Safe Base Timing

On 10 lbs of boost?? But Also Vortec comes with a Boost retard according to lbs of boost. I dont have that.

I just dont wanna blow this ****er! Id rather deal with a little bucking than a blown engine lol
 
You need either a BTM or a chip in order to pull timing under boost. Put a BTM on the car, set base timing to 10 degrees, and put the BTM on 1.5 or so to be safe first time out and work with it from there.
 
You need either a BTM or a chip in order to pull timing under boost. Put a BTM on the car, set base timing to 10 degrees, and put the BTM on 1.5 or so to be safe first time out and work with it from there.

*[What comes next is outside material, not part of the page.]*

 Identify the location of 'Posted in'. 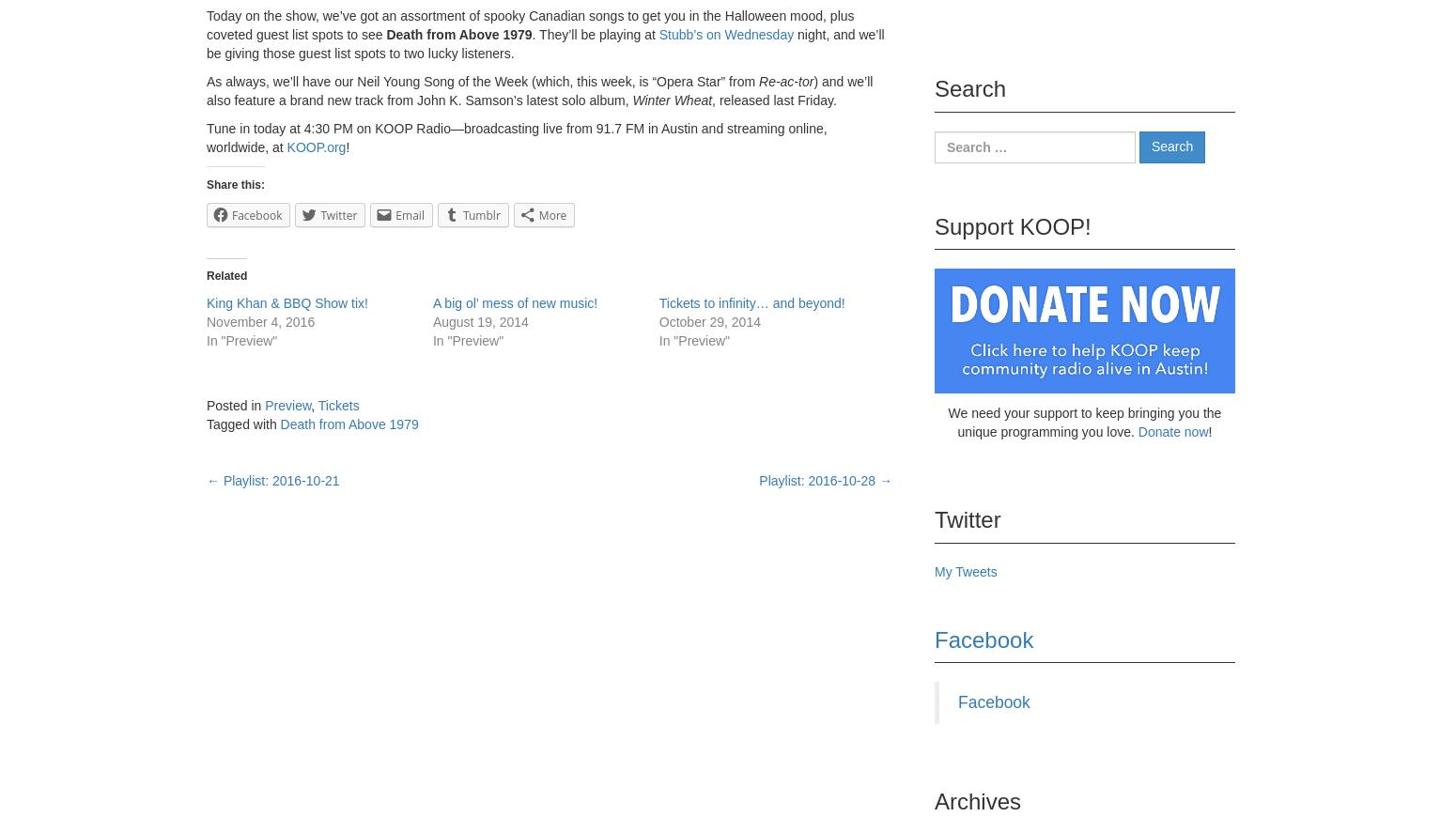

I agree. Set base timing and then work your way up to around 12-14* if you want some extra pony's but remember 10* was set like that from the factory so you could run lower grades of pump gas. so if you go higher you will have to run 93+ octange. :nice:
 
Yeah But I while I save up to buy the Tweecer. Dont wanna blow it up while I wait to save



I know I need I need a chip.... Im just asking while I save for the tweecer(a tuner) and have no other means of having safe timing. What should I set my base timing at? Im just gonna set it at 0 for now and see how it runs.
 
I know I need I need a chip.... Im just asking while I save for the tweecer(a tuner) and have no other means of having safe timing. What should I set my base timing at? Im just gonna set it at 0 for now and see how it runs.

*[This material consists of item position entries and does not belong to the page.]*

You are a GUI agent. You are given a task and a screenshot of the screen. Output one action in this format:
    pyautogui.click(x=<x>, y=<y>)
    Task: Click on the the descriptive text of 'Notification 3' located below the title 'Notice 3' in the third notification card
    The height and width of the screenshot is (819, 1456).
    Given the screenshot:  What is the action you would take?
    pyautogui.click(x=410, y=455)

Bud .. With SPOUT disconnected you want to time it to 10* .. if you notice while the car is running if you plug the SPOUT back in .. your timing will advance to around 32*. Also if you keep that SPOUT out your timing will not ADVANCE what so ever it will stay at what ever you set the Base Timing to. With your Setup and 93 octange gas I would be running around 12* but stay at 10* if you plan on getting a chip/tune done on the car. Its much better if they adjust spark advance in the Computer than messing with the dizzy at all from what I have been told.
 
Installing the SPOUT connector doesnt add 22* at idle. I gain about 12* by adding the connector back in (YMMV).

I'd consider running locked timing at about 20* and add more as you see fit. I ran the NA '94 at 26* locked for a summer, for instance. There was not a lot of difference IMHO. You wont be wailing on the car till it's tuned anyhow (so you wont need every last ounce of power).

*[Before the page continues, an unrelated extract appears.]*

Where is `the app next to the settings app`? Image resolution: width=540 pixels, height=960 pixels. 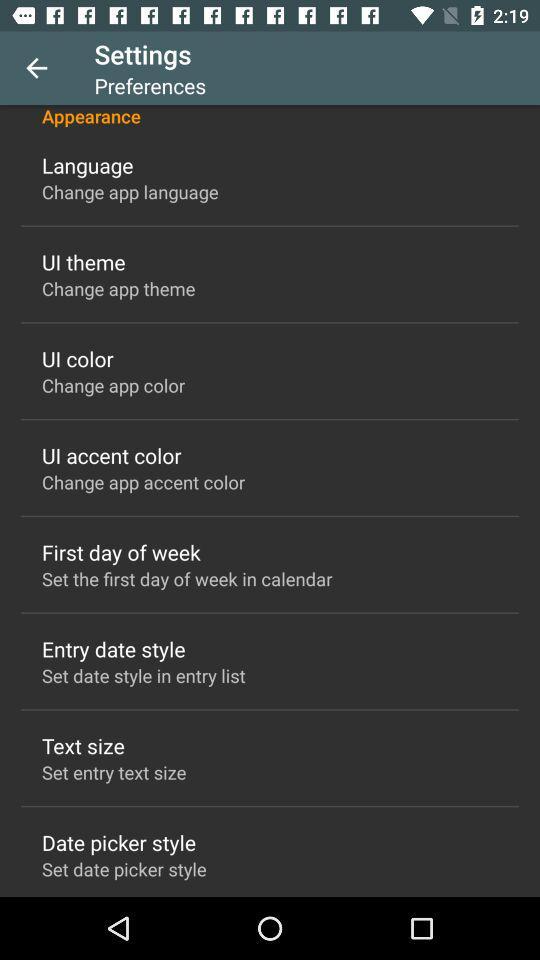
the app next to the settings app is located at coordinates (36, 68).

I betcha Wes has some advice on where to set it for now. That guy is constantly tuning and driving blown stuff these days. :drool:
 
guero I think setting it at 5* base will be just fine. Different motors like different timing. Mine never likes running a lot of timing, tends to run better with less timing (on 87) and pulls stupid hard. Like right now I am at 6* with no issues.
 
I know nothing about running without the spout :shrug:
however
I have seen what the pcm can do with spark by using a Tweecer :)

Since you are gonna go in that direction ... Well

Learning to self tune ... It can be a bit over whelming :crazy:

Here are my thoughts Mr. G

Boosted combos are nowhere as forgiving as NA
cause
With NA ... you hear a bit of the old ping thing ... you just back it down
but
With Boost ... you very well could have already blown a hg :fuss:

I'd advise you to do a 3 step plan in this order :D

1) Get a wide band so you know your T R U E ratio :Word:

2) Using datalogs for verification ............
Know how to manipulate your fuel table fat and spark table small

3) Make small ... did you see the word ........... S M A L L ;)
adjustments in the tables to find what you particular combo likes

To be very blunt :eek:

The idea here is .....................

Knowing how to make that silver box do your bidding on fuel and spark

That is your #1 priority

Making max WOT power ... it comes way ... way ... behind that priority :Word:
or
I see you becoming very efficient at SBF hg changes :shock:

Start conservative
Stay safe ... then ... Go for the power

There is GREAT PEACE OF MIND :nice:
when
You ... KNOW ... you know what you are doing :banana:

Grady
 
If I can bring a tuning and OEM-preset degree to the table. Ideal pressure to happen is hang that piston there until 10° and that is all she wrote on the N/A.

For boostears with some blade behind the exhaust, you need to retard because you boost the air in and that takes more time to burn. So retard to start is advance till you knock/det/ping is set the timing back 1 or 2° is about how you play the ignition game. Fuel to air is something else is that little advance window is 10° is N/A and that is about as hot rod as it gets is why the factory had that number on the carb is hot rod to 10° is NASCAR ideal tuning; while boost is less in degree is dare I repeat why.